Researchers at the Royal Victoria Hospital, Montreal, QC and members of the Insulin Resistance Atherosclerosis Study have found that apolipoprotein B (apoB) appears to represent a better index of cardiac disease risk than does low-density lipoprotein cholesterol (LDLC) level. The study showed that patients who had a high triglyceride level and a high apoB were the ones more likely to have high blood sugar, more insulin resistance, more inflammation, and more prothrombogenic factors. The group suggests two choices for assessing patients at risk. 1) Include apoB as part of a routine panel, 2) run apoB when patients present with high triglyceride levels or a low HDL.
Source: Circulation: Journal of the American Heart Association, November 11, 2003

Scientists at the Weill Cornell School of Medicine, New York, have discovered a potential new marker to diagnose acute cardiac events in the ER. Myeloperoxidase (MPO) is made in white blood cells and produced when arteries are inflamed and have rupture-prone fatty deposits. The researchers suggest that MPO testing can detect the early stages of a heart attack. Further it could be used with other tests such as hsCRP as a marker of inflammation and cardiac disease risk. The study used the OXIS-MPO Oxidative Stress assay from Oxis International.
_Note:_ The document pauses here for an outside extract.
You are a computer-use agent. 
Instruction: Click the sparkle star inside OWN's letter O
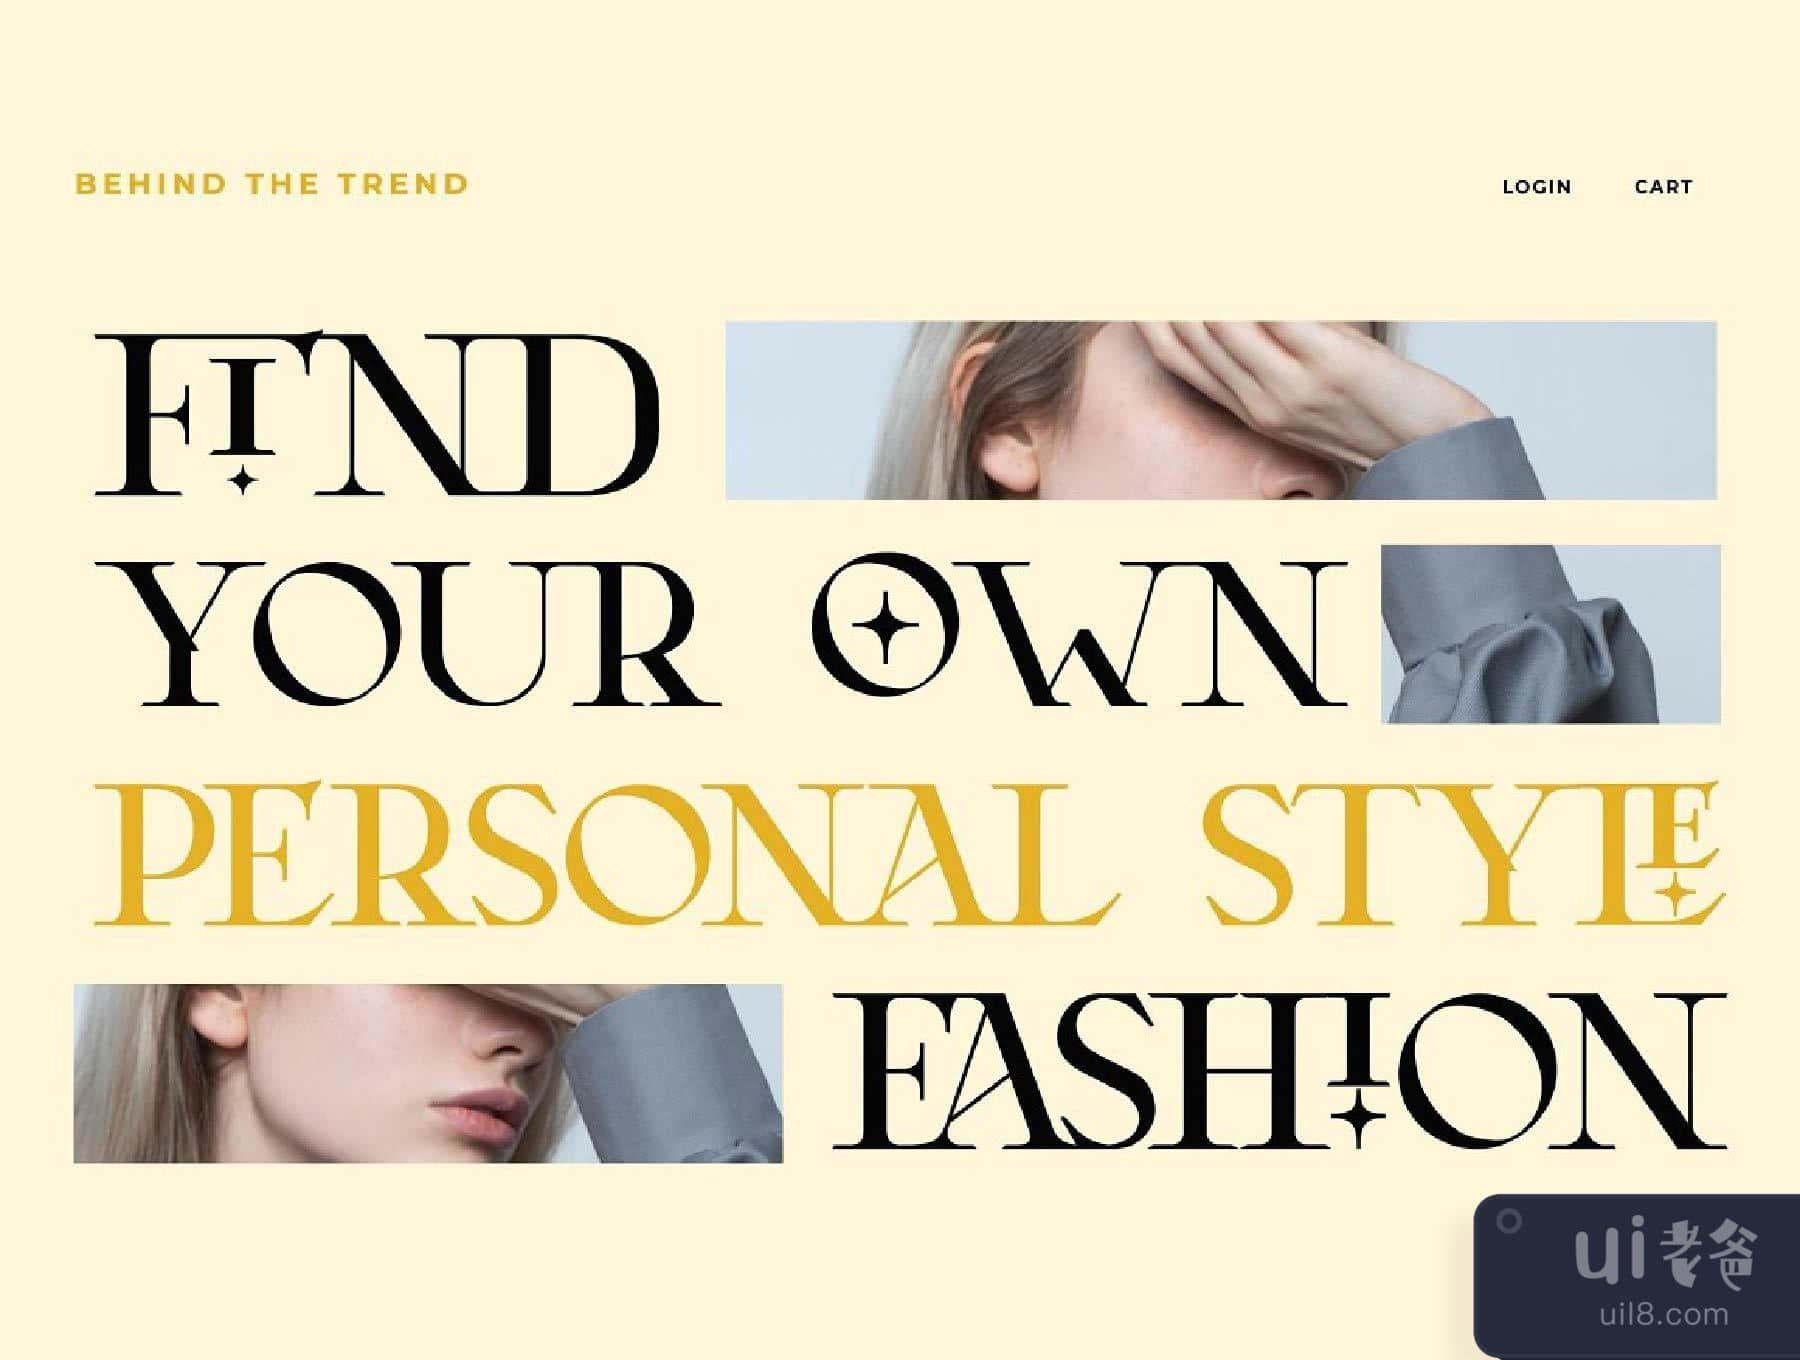[884, 628]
Inc.

Recent guidelines released by the American Thoracic Society and the European Respiratory Society advise that all adults diagnosed with chronic obstructive pulmonary disease (COPD), emphysema, adult-onset asthma, or unexplained liver disease should undergo genetic testing for alpha-1 antitrypsin deficiency. The rational for this is that alpha-1 antitrypsin deficiency can masquerade as COPD or asthma. The test allows clinicians to prescribe enzyme replacement therapy in addition to those required for COPD management.